Print, in exact form, the lines below from the one containing "Task: Click the" through the one containing "The height and", and omit all others.

━━━━━ Data for this exercise ━━━━━

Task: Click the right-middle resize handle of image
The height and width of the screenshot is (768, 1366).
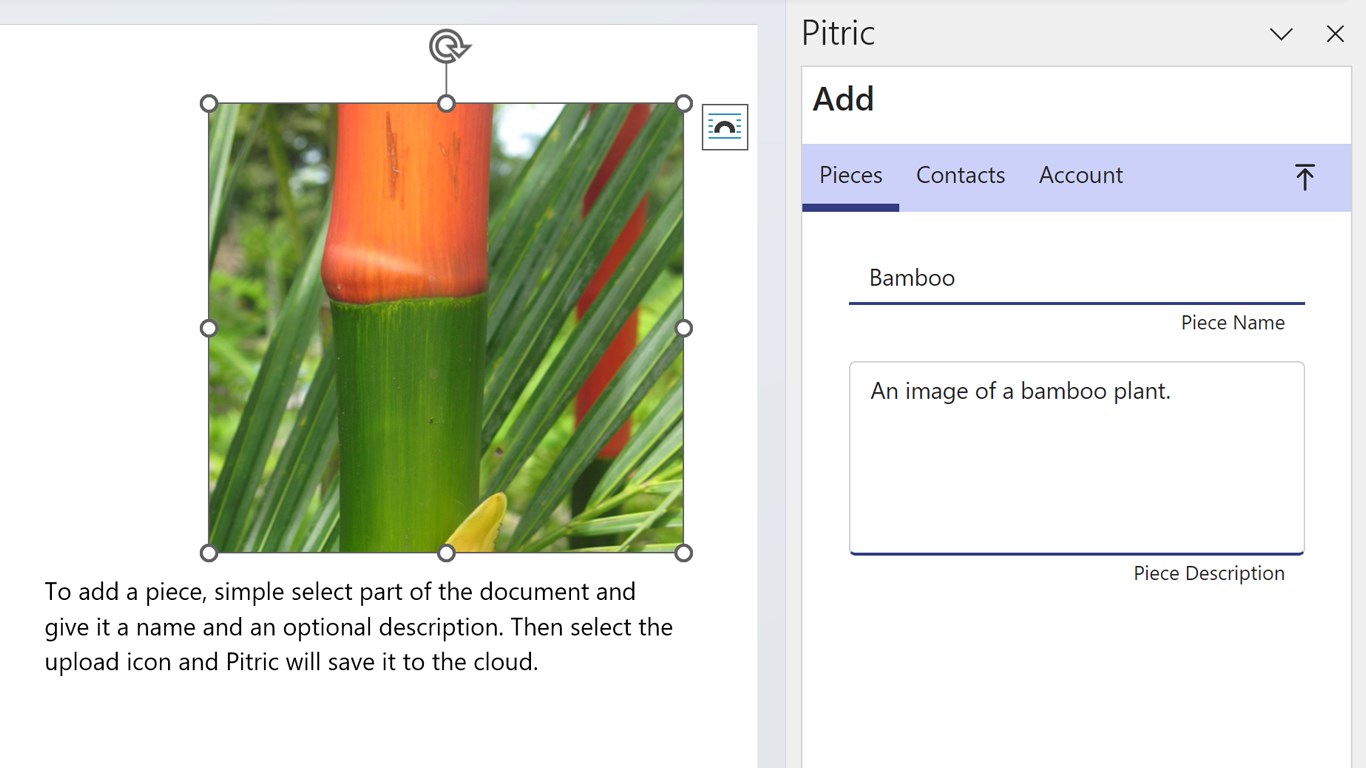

━━━━━
━━━━━ Data for this exercise ━━━━━

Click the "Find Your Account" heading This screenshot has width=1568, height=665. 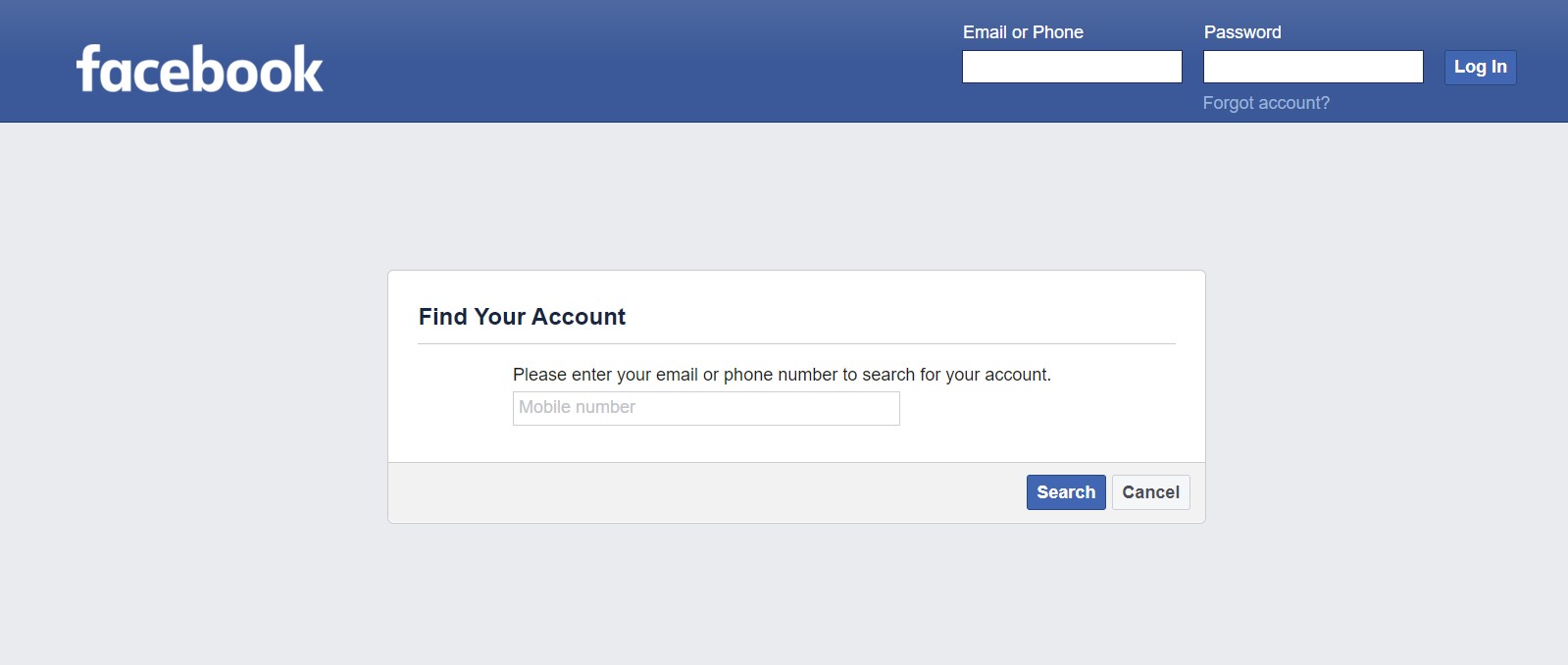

━━━━━
━━━━━ Data for this exercise ━━━━━

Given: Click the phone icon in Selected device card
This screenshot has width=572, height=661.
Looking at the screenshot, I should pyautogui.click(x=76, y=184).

━━━━━

Exercise result:
Task: Click the right-middle resize handle of image
The height and width of the screenshot is (768, 1366).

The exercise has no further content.